In order to defend profit margins, advisers are focusing their efforts on wealthy, older customers who have more complex financial needs and more money to spend.This is leaving many people, particularly those of the so-called ‘Generation Y’, to fall into something of an advice gap.
With times changing, many critics are arguing that financial advisers are not doing enough to keep up. Despite having a central role in society’s future, the people of Generation Y - those born between the early eighties and late nineties - are just not being targeted enough.
Research supports this theory as well: according to a study from the University of Oxford, 59 per cent of UK Millennials say they don’t feel the products available cater for people of their age.
Financial optimism
With high unemployment rates, comparatively low wages, high house prices and the near impossibility of gaining a foot on the property ladder, it’s not too difficult to understand why this young demographic group is not always the first-choice target market for financial institutions.
Yet, despite the current struggles, these young people are optimistic about their financial future. In the last five years, the overall income and economic standing of Generation Y has improved more than any other age group.
It is thought that by 2015, the group’s income will move ahead that of the baby boomers. In fact, Javelin Strategy and Research predicts that by 2020, Generation X will have fallen behind too.
The credit culture that Generation Y has grown up in has damaged the savings culture before it, but the RDR has simplified financial services and made them easier to understand, making now an excellent time for professionals to reach out to young people.
Society has been criticised for failing to install a savings culture in young people of today, so a greater commitment to encouraging financial planning is clearly needed.
Changing times
Retirement age continues to rise alongside the average Brit’s lifespan, making the need for long-term saving all the more important. Millennials will need to save more of their earnings than their parents, and they’ll need to start earlier too.
These facts, combined with new rules concerning workplace pensions, should be enough to encourage individuals to take more financial responsibility. All of this means that there are tens of millions of Millennials out there who will soon want and need financial advice.
Once again, the research backs this up. According to a study by industry trade association LIMRA, 52 per cent of Generation Y consumers say they want professional financial advice to determine their need for life assurance.
Not only are youngsters demanding high quality advice, they are also expecting it instantaneously. These customers don’t always expect face-to-face contact either, they have grown up around instant connectivity and having access to information at the touch of a button, meaning the use of time-saving automation services in place of lengthy in-person meetings will not seem unusual for them.

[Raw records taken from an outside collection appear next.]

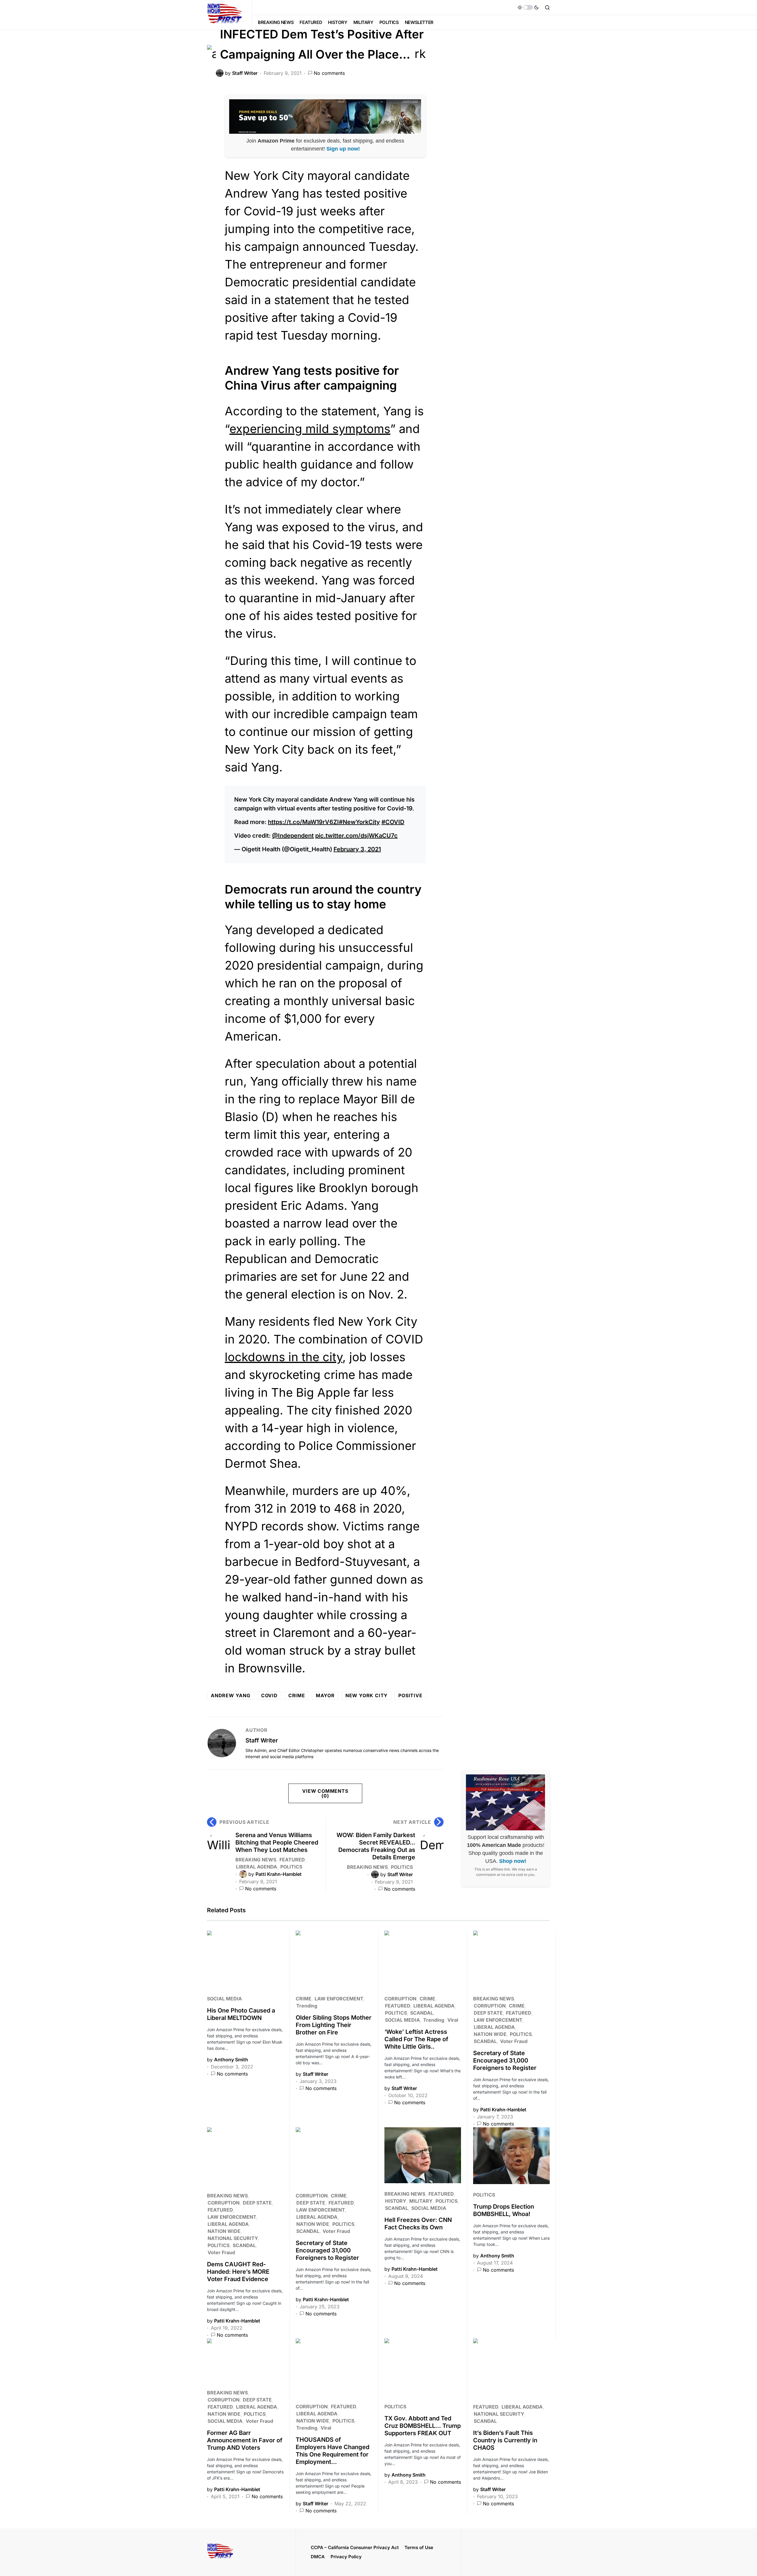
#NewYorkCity (359, 822)
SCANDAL (421, 2013)
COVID (269, 1695)
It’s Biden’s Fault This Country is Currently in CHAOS (505, 2440)
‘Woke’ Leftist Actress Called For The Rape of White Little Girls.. (416, 2039)
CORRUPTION (400, 1999)
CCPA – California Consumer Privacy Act (355, 2547)
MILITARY (420, 2201)
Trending (306, 2006)
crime (296, 1695)
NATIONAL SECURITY (233, 2238)
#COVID (392, 822)
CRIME (303, 1999)
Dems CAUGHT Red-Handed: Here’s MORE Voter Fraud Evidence (238, 2272)
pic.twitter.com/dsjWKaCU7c (356, 835)
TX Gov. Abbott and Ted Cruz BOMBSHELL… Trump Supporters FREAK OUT (422, 2426)
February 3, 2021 (357, 849)
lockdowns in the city (283, 1357)
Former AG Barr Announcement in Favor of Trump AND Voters (244, 2440)
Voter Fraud (514, 2041)
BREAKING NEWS (255, 1860)
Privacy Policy (346, 2556)
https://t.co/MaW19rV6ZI (303, 822)
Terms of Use (419, 2547)
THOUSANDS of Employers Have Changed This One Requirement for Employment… (332, 2450)
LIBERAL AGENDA (256, 1867)
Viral (452, 2020)
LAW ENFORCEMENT (339, 1999)
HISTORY (395, 2201)
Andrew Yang (230, 1695)
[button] (528, 7)
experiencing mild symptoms (309, 428)
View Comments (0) (325, 1793)
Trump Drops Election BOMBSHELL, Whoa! (503, 2210)
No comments (329, 73)
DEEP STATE (488, 2013)
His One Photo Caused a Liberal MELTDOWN (241, 2014)
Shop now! (512, 1861)
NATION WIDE (490, 2034)
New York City (366, 1695)
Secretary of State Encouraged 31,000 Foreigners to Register (504, 2060)
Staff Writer (261, 1740)
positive (410, 1695)
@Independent (293, 835)
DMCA (318, 2556)
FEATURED (292, 1860)
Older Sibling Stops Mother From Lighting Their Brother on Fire (333, 2025)
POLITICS (291, 1867)
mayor (325, 1695)
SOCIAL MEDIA (224, 1999)
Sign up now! (343, 149)
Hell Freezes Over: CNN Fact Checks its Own (418, 2223)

Flexibility and efficiency are key factors, as is the breaking down of formal barriers. Many are confident in ‘DIY’ research too - using the internet as part of the advisory process. The results of a recent Deloitte survey even suggest that the direct-to-customer channel is set to grow significantly in the next few years as consumers increase their reliance on the web.
Establishing connections
If financial advisers are to target Generation Y successfully, they will need to take note of and adapt to their evolving needs. This means that new products and approaches will be required if a savings culture is to be established. Researchers from the University of Oxford generated a great example of this during their recent study.
They found that just over half (51 per cent) of all British Millennials would be more inclined to save for the future if their money was not completely locked away.

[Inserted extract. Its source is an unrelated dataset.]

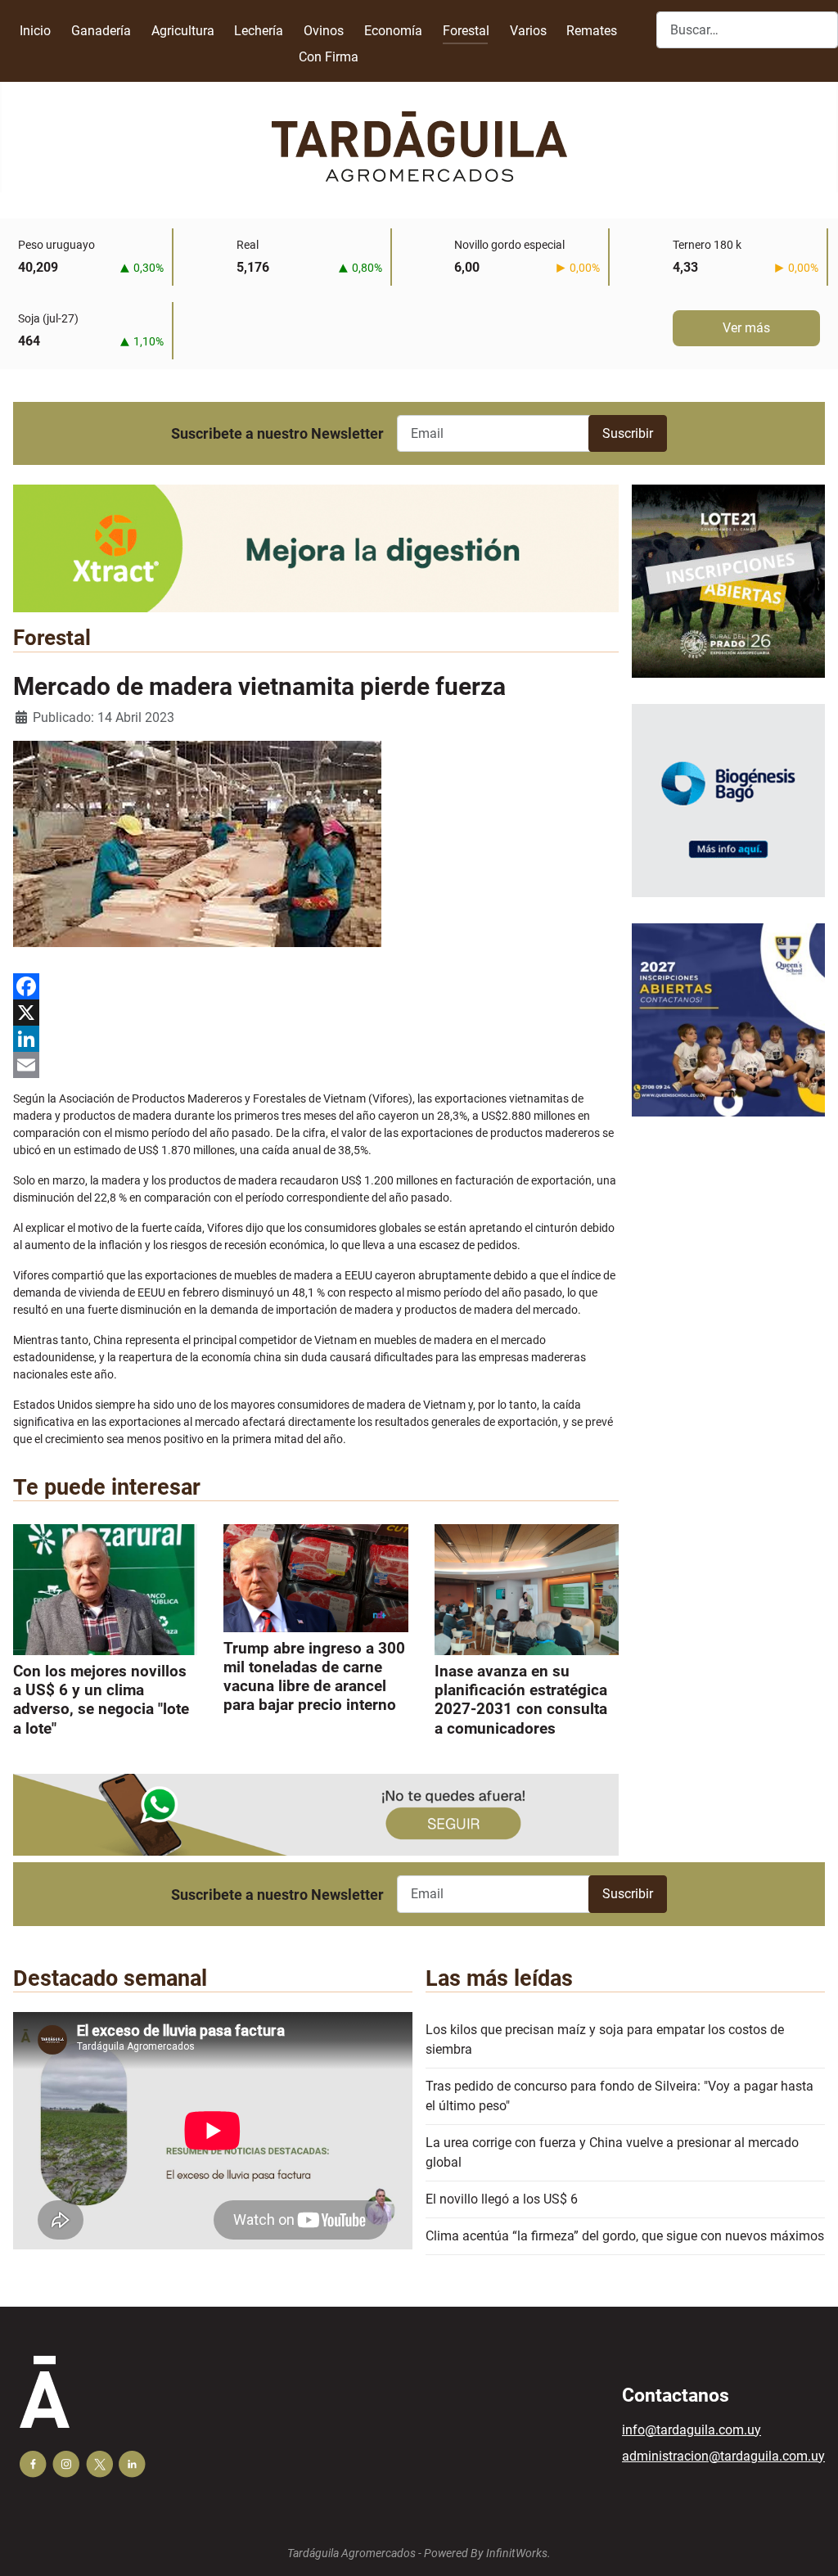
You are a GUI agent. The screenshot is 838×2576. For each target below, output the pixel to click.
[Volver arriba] (809, 2546)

The same study also found that 51.88 per cent of Millennials in developed countries would turn to their parents before anyone else when seeking financial advice. It’s clear that while there is a want and a need for financial advice, more education on the options available is necessary first – especially as around half of Millennials say they don’t understand how pensions work and do not prioritise saving for retirement.
Education will certainly help to reduce this, though - as will more impactful marketing efforts aimed at this forgotten audience.
Why target Gen Y?
Generation Y is the future. These young people will, in the coming decades, become the next high earners – the equivalent of today’s baby boomers. Female Millennials in particular are poised to earn more and take on greater roles in financial decisions than previous generations. It’s this kind of shift that financial advisers must keep in mind if they’re to stay ahead of the curve.